_What is expected_.
Look below for the line with "Open the Delta dropdown", then repeat it and all lines after it, exactly, minus any pictures.

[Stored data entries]
● ● ● ● ● ● ●

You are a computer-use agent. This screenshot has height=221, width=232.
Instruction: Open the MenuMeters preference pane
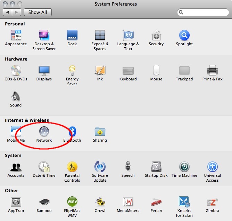tap(128, 202)

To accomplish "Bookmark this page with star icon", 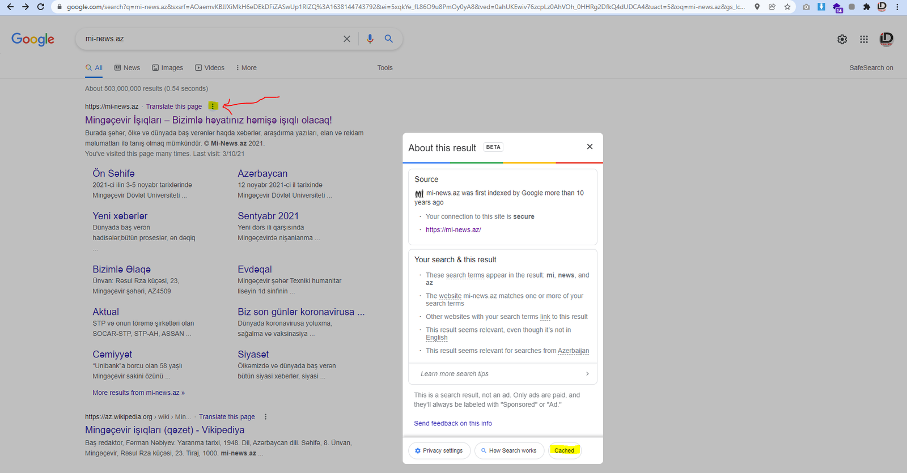I will point(787,7).
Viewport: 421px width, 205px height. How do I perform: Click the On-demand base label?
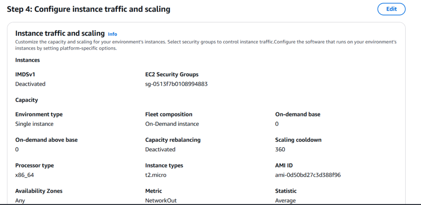298,114
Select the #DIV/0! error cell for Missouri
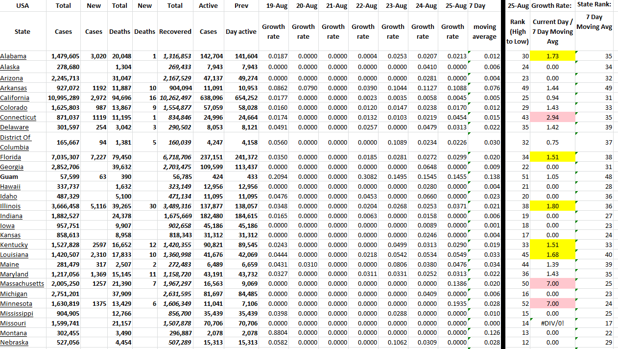The width and height of the screenshot is (618, 349). [552, 323]
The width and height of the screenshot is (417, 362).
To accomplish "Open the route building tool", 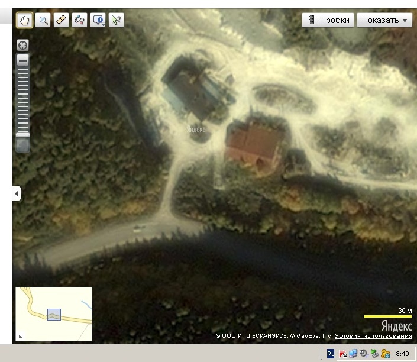I will pyautogui.click(x=79, y=20).
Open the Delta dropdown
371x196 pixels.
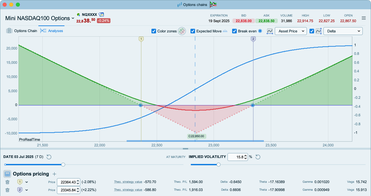tap(343, 31)

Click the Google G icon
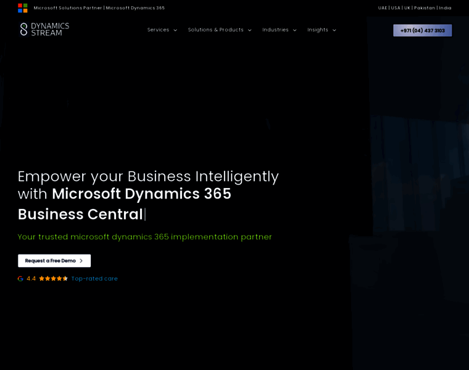[x=20, y=279]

● ● ● ● ● ● ●

_Reply to the task_.
Open the Delta dropdown
371x196 pixels.
tap(343, 31)

Click the Google G icon
[x=20, y=279]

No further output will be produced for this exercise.